# Load data from the Sands and Mac directories into an SQLite database (for use with Datasette)

This is a slightly modified version of the [notebook used to process the Tasmanian Post Office Directories](https://glam-workbench.net/libraries-tasmania/tas-pod-add-to-datasette/) in the GLAM Workbench.

It creates an SQLite database and accompanying metadata file that can be published online using Datasette.

In [4]:
# Let's import the libraries we need.
import json
import re
from pathlib import Path
import json

from natsort import natsorted, ns
from sqlite_utils import Database
import pandas as pd

In [5]:
df = pd.read_csv("sands_and_mac_ie.csv").sort_values("Date")

In [6]:
# This the basic metadata file that will be used by Datasette
# The processing steps below will add details for each table/volume into the metadata file
# Obviously you'd modify this for a different publication!

metadata = {
    "title": "Sands & McDougall's directories of Victoria, 1860 to 1974",
    "description_html": "<p>This is an experimental interface to the <a href='https://find.slv.vic.gov.au/discovery/collectionDiscovery?vid=61SLV_INST:SLV&collectionId=81213035910007636'>Sands & MacDougall directories for Victoria from 1860 to 1974</a> which have been digitised and made available by the State Library of Victoria.</p><p>This interface searches for individual lines of text, rather than pages or articles. So it points you straight to entries of interest. Once you've found something, you can view the entry within the context of the complete page, or click back to the SLV to explore further.</p>",
    "databases": {
        "sands-mcdougalls-directories-victoria": {
            "title": "Sands & McDougall's directories of Victoria, 1860 to 1974",
            "source": "State Library of Victoria",
            "source_url": "https://find.slv.vic.gov.au/discovery/collectionDiscovery?vid=61SLV_INST:SLV&collectionId=81213035910007636",
            "tables": {},
        }
    },
}

In [7]:
# Create the database
# Change the name as apporpriate!
db = Database(Path("sands_and_mac", "sands-mcdougalls-directories-victoria.db"), recreate=True)
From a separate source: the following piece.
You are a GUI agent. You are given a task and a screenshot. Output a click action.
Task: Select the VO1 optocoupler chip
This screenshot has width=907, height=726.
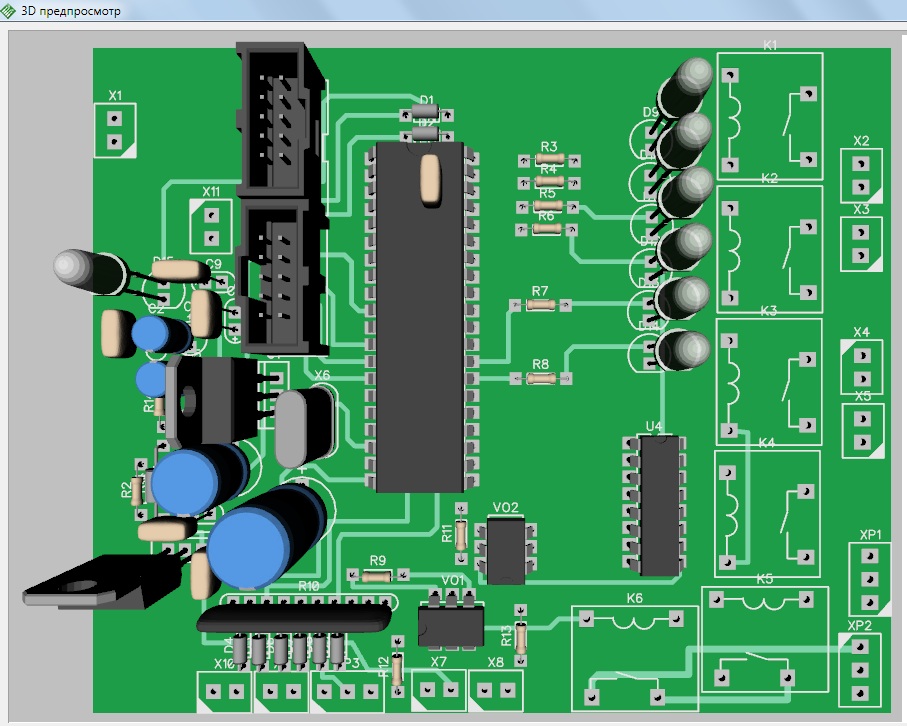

# Create database tables for pages and volumes
page_table = db["pages"]
vols_table = db["volumes"]

# Loop through the directories of each volume created by the harvesting process (above)
# Use natsorted so that they're processed in date order
vols = natsorted(
    [d for d in Path("sands_and_mac").glob("sa*") if d.is_dir()], alg=ns.PATH
)

for i, vol in df.iterrows():
    alma_id = vol["Record ID"]
    ie_id = vol["ie_id"]
    year = str(vol["Date"])
    print(year)
    vol_path = [v for v in Path("sands_and_mac").glob(f"sa{vol['Date']}*") if v.is_dir()][0]
    pages = natsorted(
        [p for p in Path(vol_path, "alto-json").glob("*.ndjson") if p.is_file()], alg=ns.PATH
    )
    # Add a record for this volume to the database
    vols_table.insert({"vol_id": ie_id, "year": year, "alma_id": alma_id}, pk="vol_id")

    # Update the metadata file with details of this volume
    metadata["databases"]["sands-mcdougalls-directories-victoria"]["tables"]["v" + year] = {
        "title": f"Sands & McDougall's directory of Victoria, {year}",
        "source": "State Library of Victoria",
        "source_url": f"https://viewer.slv.vic.gov.au/?entity={ie_id}&mode=browse",
        "searchmode": "raw",
    }

    # Create a table for this volume. For the PO directories I'm using the year as the table name.
    # If year isn't available, some other way of naming the table would be necessary, such as the full title.
    # Need to add the v prefix because otherwise SQLite indexing fails with unhelpful error message
    vol_table = db["v" + year]
    lines = []
    for page_num, page in enumerate(pages, start=1):
        
        # text = page.read_text()
        page_id = page.stem.split("-")[1]
        page_table.insert(
            {"page_id": page_id, "page": page_num, "vol_id": ie_id},
            pk=("page_id"),
            foreign_keys=[("vol_id", "volumes")],
        )

        # Open the text file and loop through the lines
        with page.open("r") as ndjson:
            line_num = 1
            for line in ndjson:
                data = json.loads(line)
                # Get rid of blank lines
                text = data["text"].replace("\n", "").strip()
                # If line is not blank, add details to a list of lines from this page
                if text:
                    lines.append(
                        {
                            "page": page_num,
                            "line": line_num,
                            "text": text,
                            "page_id": page_id,
                            "w": data["w"],
                            "h": data["h"],
                            "x": data["x"],
                            "y": data["y"],
                            
                        }
                    )
                    line_num += 1
    # Insert all the lines from this page into the db
    try:
        vol_table.insert_all(
            lines, pk=("page", "line"), foreign_keys=[("page_id", "pages", "page_id")]
        )
    except IndexError:
        print(lines[:100])

    # Add a full text index on the line text
    vol_table.enable_fts(["text"])
    # vol_table.optimize()

# Save the updated metadata file
with open(Path("sands_and_mac", "datasette-metadata.json"), "w") as md_file:
    json.dump(metadata, md_file, indent=4)

1860
1865
1870
1875
1880
1885
1890
1895
1900
1905
1910
1915
1920
1925
1930
1935
1940
1945
1950
1955
1960
1965
1970
1974


In [23]:

abb_data = []
for year in [1955, 1965, 1974]:
    abbrs = pd.read_csv(f"sands_mac_{year}_abbr.csv", names=["suburb", "abbr"])
    for abbr in abbrs.to_dict(orient="records"):
        abbr["year"] = year
        abb_data.append(abbr)
for year in [1905]:
    abbrs = pd.read_csv(f"sands_mac_{year}_abbr.csv", names=["abbr", "suburb"])
    for abbr in abbrs.to_dict(orient="records"):
        abbr["year"] = year
        abb_data.append(abbr)

In [24]:
db = Database(Path("sands_and_mac", "sands-mcdougalls-directories-victoria.db"))
db["abbreviations"].insert_all(abb_data)

<Table abbreviations (suburb, abbr, year)>